*EXERCISE REQUIREMENTS*
Rewrite the lines below, substituting "radar map" for each occurrence of "minimap" and leaving everything else unchanged.

Source records:
::::

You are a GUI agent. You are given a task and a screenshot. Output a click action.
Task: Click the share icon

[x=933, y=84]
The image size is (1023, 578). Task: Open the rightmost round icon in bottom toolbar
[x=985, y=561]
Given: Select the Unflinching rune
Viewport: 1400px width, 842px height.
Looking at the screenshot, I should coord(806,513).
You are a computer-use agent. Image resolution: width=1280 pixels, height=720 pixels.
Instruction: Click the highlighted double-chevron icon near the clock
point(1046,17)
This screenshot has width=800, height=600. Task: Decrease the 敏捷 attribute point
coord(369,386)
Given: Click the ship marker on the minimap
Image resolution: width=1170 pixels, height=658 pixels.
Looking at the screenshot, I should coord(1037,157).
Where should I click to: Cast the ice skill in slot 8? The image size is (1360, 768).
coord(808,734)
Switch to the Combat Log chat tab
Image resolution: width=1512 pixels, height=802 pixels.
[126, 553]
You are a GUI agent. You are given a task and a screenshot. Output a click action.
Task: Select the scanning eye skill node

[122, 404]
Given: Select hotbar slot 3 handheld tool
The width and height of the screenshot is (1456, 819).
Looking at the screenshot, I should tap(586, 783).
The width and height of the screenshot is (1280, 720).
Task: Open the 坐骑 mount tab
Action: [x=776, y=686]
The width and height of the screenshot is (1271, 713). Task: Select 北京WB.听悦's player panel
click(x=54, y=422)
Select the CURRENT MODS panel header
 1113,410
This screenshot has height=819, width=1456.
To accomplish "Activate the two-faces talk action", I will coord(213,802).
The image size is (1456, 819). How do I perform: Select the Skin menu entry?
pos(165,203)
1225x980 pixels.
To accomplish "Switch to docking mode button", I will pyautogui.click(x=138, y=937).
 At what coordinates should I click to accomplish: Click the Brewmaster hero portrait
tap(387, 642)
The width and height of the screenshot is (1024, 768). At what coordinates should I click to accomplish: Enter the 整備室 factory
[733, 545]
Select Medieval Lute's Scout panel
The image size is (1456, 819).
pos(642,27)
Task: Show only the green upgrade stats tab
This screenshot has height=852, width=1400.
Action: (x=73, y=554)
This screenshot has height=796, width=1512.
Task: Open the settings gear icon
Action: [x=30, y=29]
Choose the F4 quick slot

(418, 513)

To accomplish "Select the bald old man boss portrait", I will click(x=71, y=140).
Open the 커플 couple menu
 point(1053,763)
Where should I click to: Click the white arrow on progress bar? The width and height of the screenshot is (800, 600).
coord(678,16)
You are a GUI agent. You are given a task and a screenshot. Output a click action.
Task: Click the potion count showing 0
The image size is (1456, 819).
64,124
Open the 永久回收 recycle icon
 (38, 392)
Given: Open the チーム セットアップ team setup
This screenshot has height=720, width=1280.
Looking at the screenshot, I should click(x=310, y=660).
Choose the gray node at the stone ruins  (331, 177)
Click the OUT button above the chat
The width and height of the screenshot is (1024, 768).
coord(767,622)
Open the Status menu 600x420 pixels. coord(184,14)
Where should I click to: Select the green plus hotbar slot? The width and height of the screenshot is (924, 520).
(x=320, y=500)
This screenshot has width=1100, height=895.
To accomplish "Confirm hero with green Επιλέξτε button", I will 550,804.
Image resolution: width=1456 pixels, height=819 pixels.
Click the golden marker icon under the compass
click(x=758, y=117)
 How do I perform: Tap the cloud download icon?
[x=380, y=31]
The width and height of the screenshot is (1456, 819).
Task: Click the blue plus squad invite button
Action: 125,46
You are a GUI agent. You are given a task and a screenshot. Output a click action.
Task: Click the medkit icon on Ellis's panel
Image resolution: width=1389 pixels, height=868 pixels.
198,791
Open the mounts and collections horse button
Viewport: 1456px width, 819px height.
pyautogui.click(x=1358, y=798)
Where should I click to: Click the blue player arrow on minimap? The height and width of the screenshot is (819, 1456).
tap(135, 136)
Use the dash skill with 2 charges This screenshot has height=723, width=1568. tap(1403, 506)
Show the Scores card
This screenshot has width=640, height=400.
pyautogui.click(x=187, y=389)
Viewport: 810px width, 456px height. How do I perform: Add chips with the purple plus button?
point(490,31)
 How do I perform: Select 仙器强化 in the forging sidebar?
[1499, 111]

::::

*ANSWER TO THIS TASK*
You are a GUI agent. You are given a task and a screenshot. Output a click action.
Task: Click the share icon

[x=933, y=84]
The image size is (1023, 578). Task: Open the rightmost round icon in bottom toolbar
[x=985, y=561]
Given: Select the Unflinching rune
Viewport: 1400px width, 842px height.
Looking at the screenshot, I should coord(806,513).
You are a computer-use agent. Image resolution: width=1280 pixels, height=720 pixels.
Instruction: Click the highlighted double-chevron icon near the clock
point(1046,17)
This screenshot has width=800, height=600. Task: Decrease the 敏捷 attribute point
coord(369,386)
Given: Click the ship marker on the radar map
Image resolution: width=1170 pixels, height=658 pixels.
Looking at the screenshot, I should coord(1037,157).
Where should I click to: Cast the ice skill in slot 8? The image size is (1360, 768).
coord(808,734)
Switch to the Combat Log chat tab
Image resolution: width=1512 pixels, height=802 pixels.
[126, 553]
You are a GUI agent. You are given a task and a screenshot. Output a click action.
Task: Select the scanning eye skill node

[122, 404]
Given: Select hotbar slot 3 handheld tool
The width and height of the screenshot is (1456, 819).
Looking at the screenshot, I should tap(586, 783).
The width and height of the screenshot is (1280, 720).
Task: Open the 坐骑 mount tab
Action: [x=776, y=686]
The width and height of the screenshot is (1271, 713). Task: Select 北京WB.听悦's player panel
click(x=54, y=422)
Select the CURRENT MODS panel header
 1113,410
This screenshot has height=819, width=1456.
To accomplish "Activate the two-faces talk action", I will coord(213,802).
The image size is (1456, 819). How do I perform: Select the Skin menu entry?
pos(165,203)
1225x980 pixels.
To accomplish "Switch to docking mode button", I will pyautogui.click(x=138, y=937).
 At what coordinates should I click to accomplish: Click the Brewmaster hero portrait
tap(387, 642)
The width and height of the screenshot is (1024, 768). At what coordinates should I click to accomplish: Enter the 整備室 factory
[733, 545]
Select Medieval Lute's Scout panel
The image size is (1456, 819).
pos(642,27)
Task: Show only the green upgrade stats tab
This screenshot has height=852, width=1400.
Action: (x=73, y=554)
This screenshot has height=796, width=1512.
Task: Open the settings gear icon
Action: [x=30, y=29]
Choose the F4 quick slot

(418, 513)

To accomplish "Select the bald old man boss portrait", I will click(x=71, y=140).
Open the 커플 couple menu
 point(1053,763)
Where should I click to: Click the white arrow on progress bar? The width and height of the screenshot is (800, 600).
coord(678,16)
You are a GUI agent. You are given a task and a screenshot. Output a click action.
Task: Click the potion count showing 0
The image size is (1456, 819).
64,124
Open the 永久回收 recycle icon
 (38, 392)
Given: Open the チーム セットアップ team setup
This screenshot has height=720, width=1280.
Looking at the screenshot, I should click(x=310, y=660).
Choose the gray node at the stone ruins  (331, 177)
Click the OUT button above the chat
The width and height of the screenshot is (1024, 768).
coord(767,622)
Open the Status menu 600x420 pixels. coord(184,14)
Where should I click to: Select the green plus hotbar slot? The width and height of the screenshot is (924, 520).
(x=320, y=500)
This screenshot has width=1100, height=895.
To accomplish "Confirm hero with green Επιλέξτε button", I will 550,804.
Image resolution: width=1456 pixels, height=819 pixels.
Click the golden marker icon under the compass
click(x=758, y=117)
 How do I perform: Tap the cloud download icon?
[x=380, y=31]
The width and height of the screenshot is (1456, 819).
Task: Click the blue plus squad invite button
Action: 125,46
You are a GUI agent. You are given a task and a screenshot. Output a click action.
Task: Click the medkit icon on Ellis's panel
Image resolution: width=1389 pixels, height=868 pixels.
198,791
Open the mounts and collections horse button
Viewport: 1456px width, 819px height.
pyautogui.click(x=1358, y=798)
Where should I click to: Click the blue player arrow on radar map? The height and width of the screenshot is (819, 1456).
tap(135, 136)
Use the dash skill with 2 charges This screenshot has height=723, width=1568. tap(1403, 506)
Show the Scores card
This screenshot has width=640, height=400.
pyautogui.click(x=187, y=389)
Viewport: 810px width, 456px height. How do I perform: Add chips with the purple plus button?
point(490,31)
 How do I perform: Select 仙器强化 in the forging sidebar?
[1499, 111]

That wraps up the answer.